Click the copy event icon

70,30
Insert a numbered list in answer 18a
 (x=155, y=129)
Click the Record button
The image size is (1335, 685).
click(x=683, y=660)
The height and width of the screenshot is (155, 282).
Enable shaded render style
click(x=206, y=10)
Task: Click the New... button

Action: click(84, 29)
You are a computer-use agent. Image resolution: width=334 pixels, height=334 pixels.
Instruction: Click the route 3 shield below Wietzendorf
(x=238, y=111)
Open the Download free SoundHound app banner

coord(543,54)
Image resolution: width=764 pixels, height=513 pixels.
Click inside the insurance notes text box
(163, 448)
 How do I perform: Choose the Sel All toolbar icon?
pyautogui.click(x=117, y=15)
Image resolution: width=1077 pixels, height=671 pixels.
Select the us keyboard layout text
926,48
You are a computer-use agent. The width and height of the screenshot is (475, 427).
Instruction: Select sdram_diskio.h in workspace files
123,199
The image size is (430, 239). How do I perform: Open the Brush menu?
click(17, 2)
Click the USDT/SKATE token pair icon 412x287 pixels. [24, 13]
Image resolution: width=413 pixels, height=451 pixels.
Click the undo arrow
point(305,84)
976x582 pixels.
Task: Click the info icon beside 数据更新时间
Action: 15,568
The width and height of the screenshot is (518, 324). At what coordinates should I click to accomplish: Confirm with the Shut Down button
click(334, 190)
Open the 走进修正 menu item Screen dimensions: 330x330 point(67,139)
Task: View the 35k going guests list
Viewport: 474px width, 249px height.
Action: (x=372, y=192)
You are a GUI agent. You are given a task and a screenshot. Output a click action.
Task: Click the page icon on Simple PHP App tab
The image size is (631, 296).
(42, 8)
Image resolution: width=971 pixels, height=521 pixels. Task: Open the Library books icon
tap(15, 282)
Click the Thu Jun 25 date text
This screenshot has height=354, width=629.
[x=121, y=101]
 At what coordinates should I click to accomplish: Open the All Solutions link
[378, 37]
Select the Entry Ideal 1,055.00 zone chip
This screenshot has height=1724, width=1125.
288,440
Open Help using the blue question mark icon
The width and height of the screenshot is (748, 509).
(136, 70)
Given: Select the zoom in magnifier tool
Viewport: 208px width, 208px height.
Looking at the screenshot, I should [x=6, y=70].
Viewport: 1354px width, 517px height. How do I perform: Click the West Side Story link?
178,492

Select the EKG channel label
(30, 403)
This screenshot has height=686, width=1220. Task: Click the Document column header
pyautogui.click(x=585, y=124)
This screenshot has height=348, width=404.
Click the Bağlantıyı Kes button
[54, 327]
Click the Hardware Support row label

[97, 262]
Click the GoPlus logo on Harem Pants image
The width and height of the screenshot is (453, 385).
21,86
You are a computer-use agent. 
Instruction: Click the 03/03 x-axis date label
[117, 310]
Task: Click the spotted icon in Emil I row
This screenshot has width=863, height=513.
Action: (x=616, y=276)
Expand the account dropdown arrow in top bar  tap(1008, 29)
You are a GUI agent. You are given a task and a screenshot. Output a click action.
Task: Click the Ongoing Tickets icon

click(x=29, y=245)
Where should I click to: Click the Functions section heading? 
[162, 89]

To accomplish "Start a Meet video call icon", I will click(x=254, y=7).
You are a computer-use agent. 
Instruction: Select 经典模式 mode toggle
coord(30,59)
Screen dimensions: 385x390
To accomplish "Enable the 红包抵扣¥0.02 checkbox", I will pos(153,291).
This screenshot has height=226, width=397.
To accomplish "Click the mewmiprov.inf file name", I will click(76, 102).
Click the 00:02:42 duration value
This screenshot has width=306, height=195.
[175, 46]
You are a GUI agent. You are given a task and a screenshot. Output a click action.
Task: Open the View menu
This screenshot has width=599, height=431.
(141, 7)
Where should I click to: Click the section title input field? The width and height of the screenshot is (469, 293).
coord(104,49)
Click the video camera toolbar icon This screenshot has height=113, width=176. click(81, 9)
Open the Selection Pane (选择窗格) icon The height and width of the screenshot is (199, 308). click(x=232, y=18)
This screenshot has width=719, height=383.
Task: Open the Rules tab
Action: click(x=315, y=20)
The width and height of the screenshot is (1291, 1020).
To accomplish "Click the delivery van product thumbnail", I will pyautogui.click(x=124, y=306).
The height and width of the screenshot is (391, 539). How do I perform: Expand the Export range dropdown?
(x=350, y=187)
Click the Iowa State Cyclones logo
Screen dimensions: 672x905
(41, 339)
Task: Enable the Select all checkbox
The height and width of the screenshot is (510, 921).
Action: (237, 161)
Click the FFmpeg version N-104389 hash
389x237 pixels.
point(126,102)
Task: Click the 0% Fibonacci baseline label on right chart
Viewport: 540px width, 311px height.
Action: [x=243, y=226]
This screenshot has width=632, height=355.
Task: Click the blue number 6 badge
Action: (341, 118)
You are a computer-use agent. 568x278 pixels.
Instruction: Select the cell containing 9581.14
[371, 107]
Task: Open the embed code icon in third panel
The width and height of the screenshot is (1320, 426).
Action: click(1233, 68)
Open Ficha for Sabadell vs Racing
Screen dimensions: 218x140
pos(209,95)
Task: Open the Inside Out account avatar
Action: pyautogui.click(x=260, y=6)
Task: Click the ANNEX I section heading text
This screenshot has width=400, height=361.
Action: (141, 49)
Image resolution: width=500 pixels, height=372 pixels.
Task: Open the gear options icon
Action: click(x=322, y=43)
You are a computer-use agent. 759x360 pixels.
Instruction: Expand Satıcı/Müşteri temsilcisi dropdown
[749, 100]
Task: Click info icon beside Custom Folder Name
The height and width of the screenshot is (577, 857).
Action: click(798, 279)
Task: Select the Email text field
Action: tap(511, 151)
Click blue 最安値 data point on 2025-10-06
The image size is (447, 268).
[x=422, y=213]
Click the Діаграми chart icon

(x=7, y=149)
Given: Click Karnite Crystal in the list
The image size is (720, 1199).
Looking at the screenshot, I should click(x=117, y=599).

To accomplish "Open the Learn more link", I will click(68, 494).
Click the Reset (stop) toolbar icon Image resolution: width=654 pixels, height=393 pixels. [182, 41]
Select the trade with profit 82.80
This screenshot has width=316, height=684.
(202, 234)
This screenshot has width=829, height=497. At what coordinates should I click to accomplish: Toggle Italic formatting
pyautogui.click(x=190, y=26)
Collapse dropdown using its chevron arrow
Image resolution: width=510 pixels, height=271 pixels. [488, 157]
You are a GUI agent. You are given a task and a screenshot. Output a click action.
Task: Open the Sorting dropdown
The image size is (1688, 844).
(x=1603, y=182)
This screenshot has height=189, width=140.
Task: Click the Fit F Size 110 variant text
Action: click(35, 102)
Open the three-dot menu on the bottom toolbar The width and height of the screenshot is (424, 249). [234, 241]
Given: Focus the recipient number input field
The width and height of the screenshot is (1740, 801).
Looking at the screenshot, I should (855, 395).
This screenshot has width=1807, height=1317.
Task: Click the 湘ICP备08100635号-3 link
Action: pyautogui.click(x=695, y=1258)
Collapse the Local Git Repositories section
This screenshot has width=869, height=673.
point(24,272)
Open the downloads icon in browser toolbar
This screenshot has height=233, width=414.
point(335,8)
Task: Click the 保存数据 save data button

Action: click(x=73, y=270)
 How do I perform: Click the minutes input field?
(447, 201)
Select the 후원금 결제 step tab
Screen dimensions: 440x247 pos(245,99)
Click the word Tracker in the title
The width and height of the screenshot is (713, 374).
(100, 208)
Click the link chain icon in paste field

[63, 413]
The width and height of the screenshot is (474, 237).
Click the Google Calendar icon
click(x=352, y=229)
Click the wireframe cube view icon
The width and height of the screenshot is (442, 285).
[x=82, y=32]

====

Please give an exact restatement of only the lines from the beginning of the material above to the line with "Image resolution: width=413", inclusive.

Click the copy event icon

70,30
Insert a numbered list in answer 18a
 (x=155, y=129)
Click the Record button
The image size is (1335, 685).
click(x=683, y=660)
The height and width of the screenshot is (155, 282).
Enable shaded render style
click(x=206, y=10)
Task: Click the New... button

Action: click(84, 29)
You are a computer-use agent. Image resolution: width=334 pixels, height=334 pixels.
Instruction: Click the route 3 shield below Wietzendorf
(x=238, y=111)
Open the Download free SoundHound app banner

coord(543,54)
Image resolution: width=764 pixels, height=513 pixels.
Click inside the insurance notes text box
(163, 448)
 How do I perform: Choose the Sel All toolbar icon?
pyautogui.click(x=117, y=15)
Image resolution: width=1077 pixels, height=671 pixels.
Select the us keyboard layout text
926,48
You are a computer-use agent. The width and height of the screenshot is (475, 427).
Instruction: Select sdram_diskio.h in workspace files
123,199
The image size is (430, 239). How do I perform: Open the Brush menu?
click(17, 2)
Click the USDT/SKATE token pair icon 412x287 pixels. [24, 13]
Image resolution: width=413 pixels, height=451 pixels.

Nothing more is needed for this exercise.